It is not necessary to indicate the number of cations or anions present per formula unit in the name of an ionic compound because this information is implied by the charges on the ions. You must consider the charge of the ions when writing the formula for an ionic compound from its name, however. Because the charge on the chloride ion is −1 and the charge on the calcium ion is +2, for example, consistent with their positions in the periodic table, simple arithmetic tells you that calcium chloride must contain twice as many chloride ions as calcium ions to maintain electrical neutrality. Thus the formula is CaCl2. Similarly, calcium phosphate must be Ca3(PO4)2 because the cation and the anion have charges of +2 and −3, respectively. The best way to learn how to name ionic compounds is to work through a few examples, referring to Figure 10.3.1, Table 10.1.2, Table 10.2.1, and Table 10.3.1 as needed.

Figure 10.3.2 Metals That Form More Than One Cation and Their Locations in the Periodic Table With only a few exceptions, these metals are usually transition metals or actinides.
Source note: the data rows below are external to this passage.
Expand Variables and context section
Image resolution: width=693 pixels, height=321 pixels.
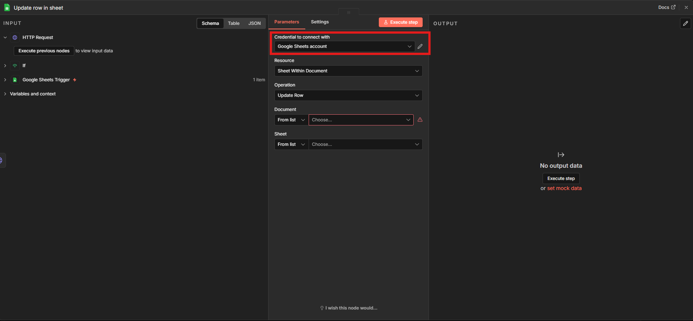click(x=33, y=94)
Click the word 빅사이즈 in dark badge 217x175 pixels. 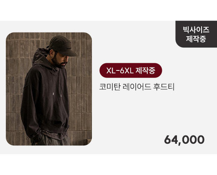(x=196, y=30)
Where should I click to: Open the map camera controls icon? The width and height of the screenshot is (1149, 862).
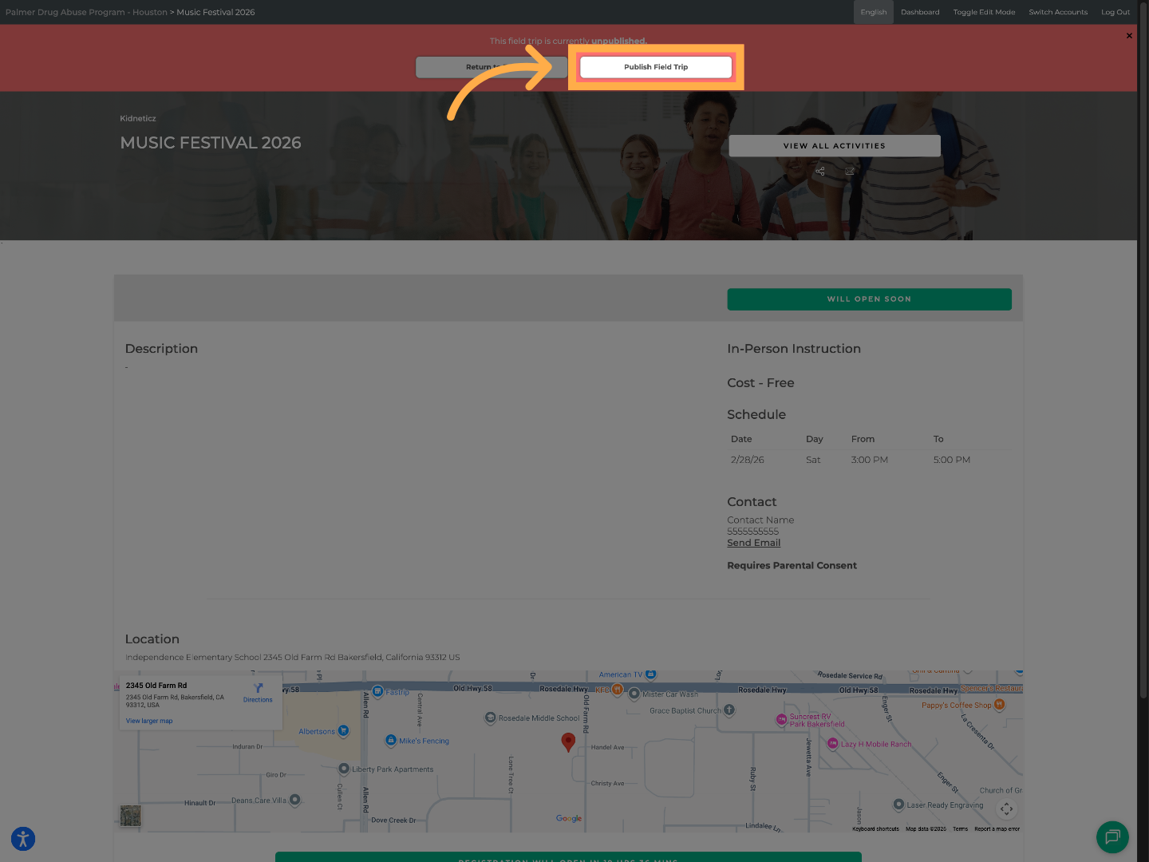point(1006,809)
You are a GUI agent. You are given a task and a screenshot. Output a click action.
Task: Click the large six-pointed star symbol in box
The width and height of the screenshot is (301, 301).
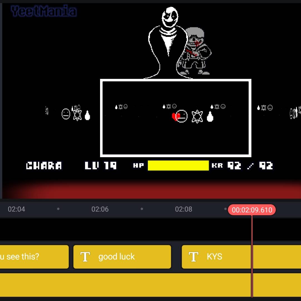click(197, 116)
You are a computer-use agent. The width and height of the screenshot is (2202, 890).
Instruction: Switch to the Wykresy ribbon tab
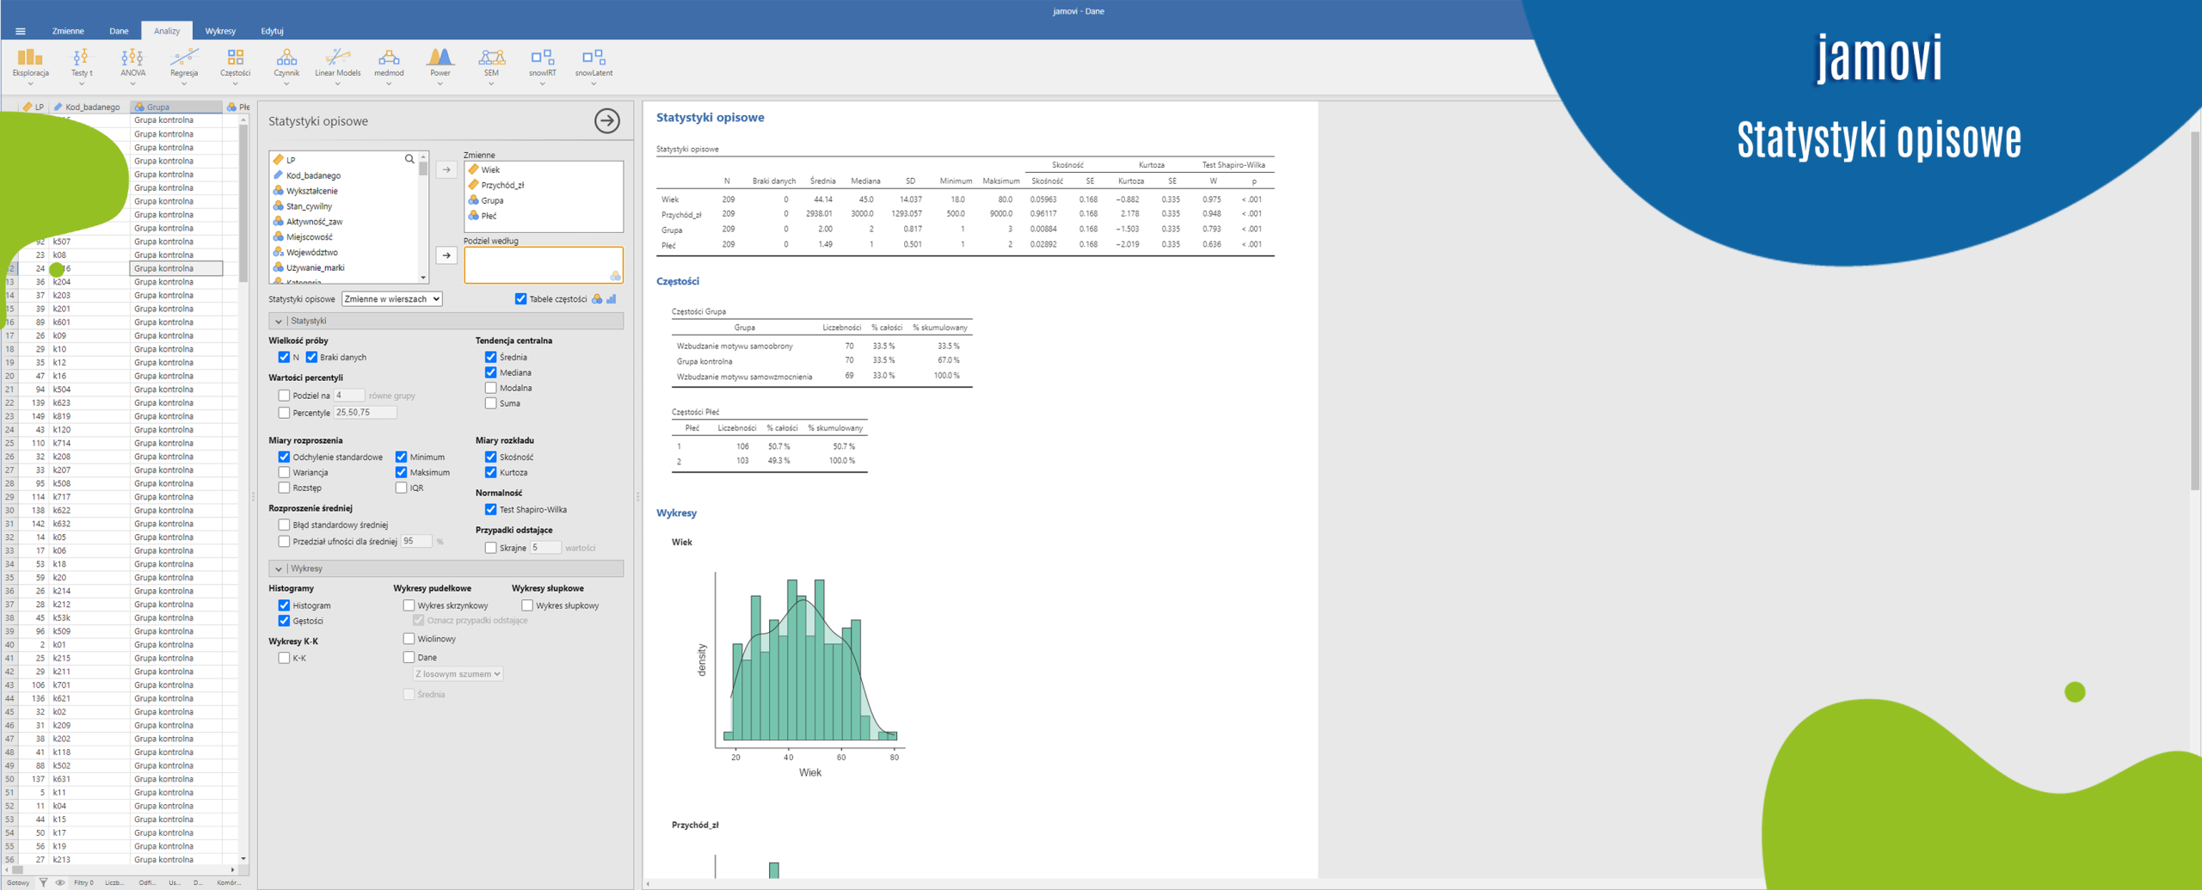pos(220,31)
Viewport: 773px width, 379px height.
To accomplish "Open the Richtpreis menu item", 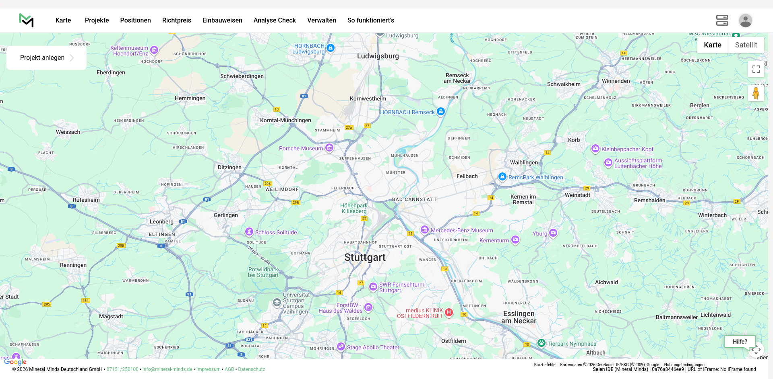I will [176, 20].
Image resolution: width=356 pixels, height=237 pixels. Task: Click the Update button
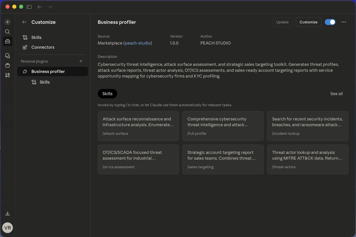(x=282, y=22)
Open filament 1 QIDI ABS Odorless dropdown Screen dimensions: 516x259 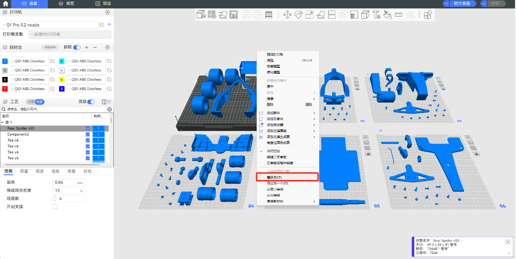pos(29,61)
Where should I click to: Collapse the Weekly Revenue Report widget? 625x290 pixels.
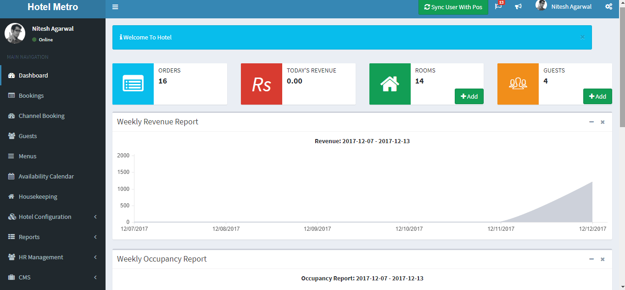pyautogui.click(x=591, y=122)
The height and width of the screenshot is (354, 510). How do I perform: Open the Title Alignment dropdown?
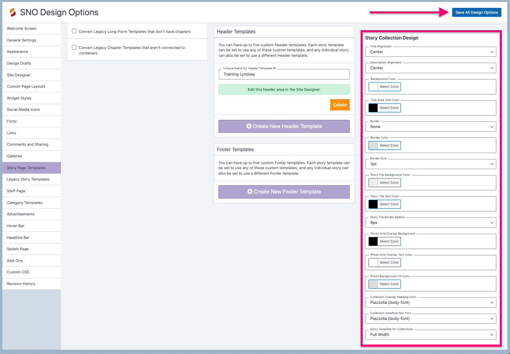point(430,51)
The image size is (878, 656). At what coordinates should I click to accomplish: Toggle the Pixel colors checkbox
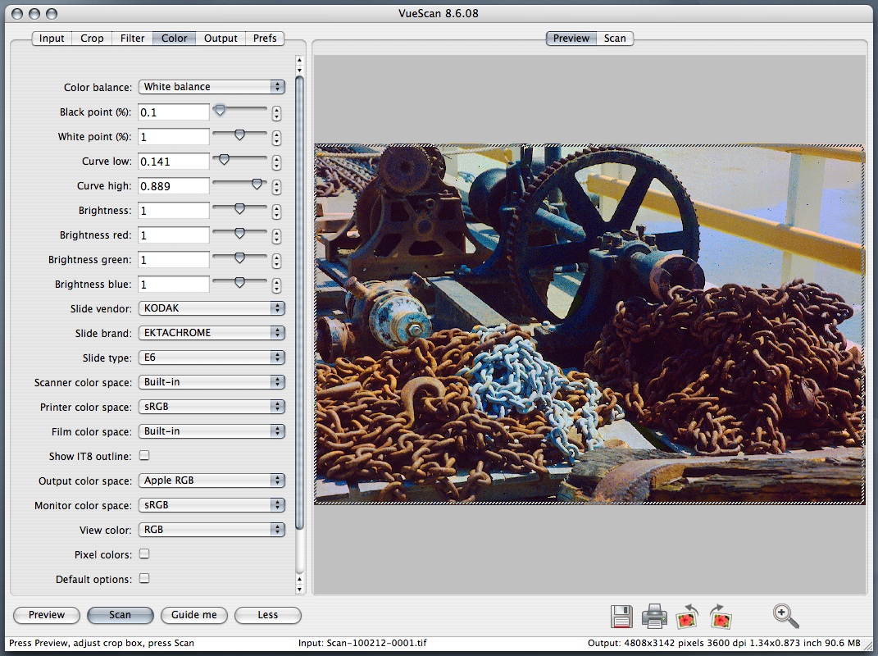(x=144, y=554)
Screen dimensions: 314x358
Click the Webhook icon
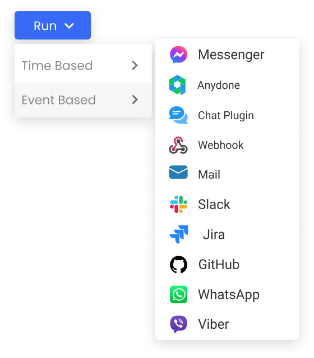coord(178,145)
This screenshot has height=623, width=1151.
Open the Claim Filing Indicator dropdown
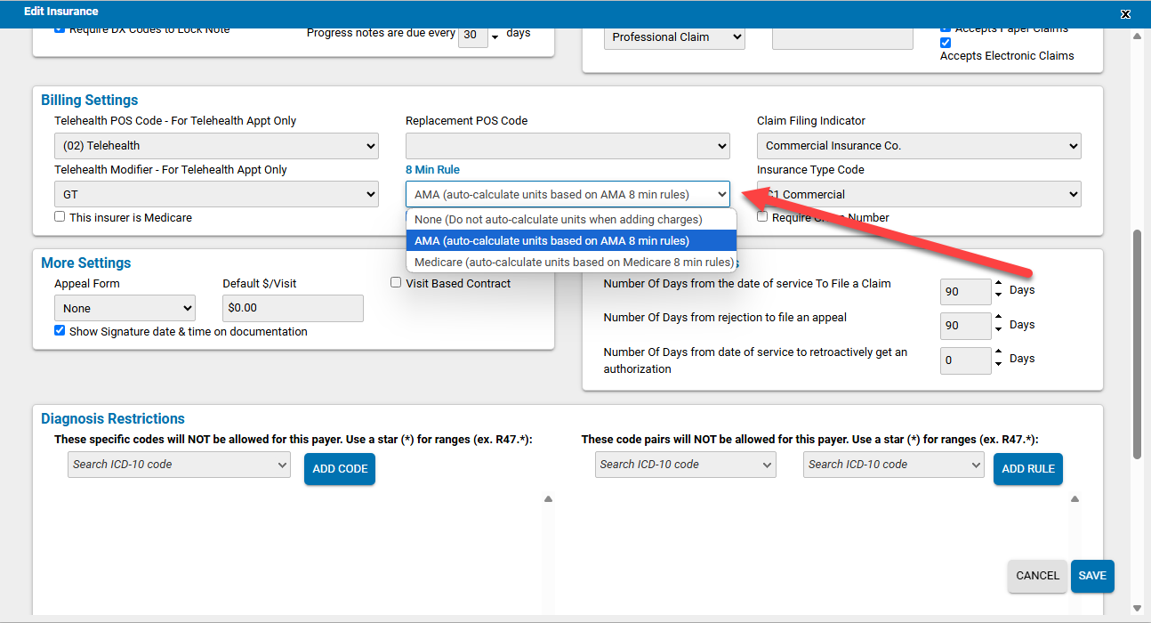(918, 145)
Figure 10.3.3 The Relationship between the Names of Oxoanions and the Number of Oxygen Atoms Present

## Note the Pattern

Cations are always named before anions.

Most transition metals, many actinides, and the heaviest elements of groups 13–15 can form more than one cation.

## Example 10.3.1

Write the systematic name (and the common name if applicable) for each ionic compound.

1. LiCl
2. MgSO4
3. (NH4)3PO4
4. Cu2O

Given: empirical formula

Strategy:

A If only one charge is possible for the cation, give its name, consulting Table 10.1.2 or Table 10.2.1 if necessary. If the cation can have more than one charge (Table 10.3.1), specify the charge using roman numerals.

B If the anion does not contain oxygen, name it according to step 3a, using Table 10.1.2 and Table 10.3.1 if necessary. For polyatomic anions that contain oxygen, use Table 10.2.1 and the appropriate prefix and suffix listed in step 3b.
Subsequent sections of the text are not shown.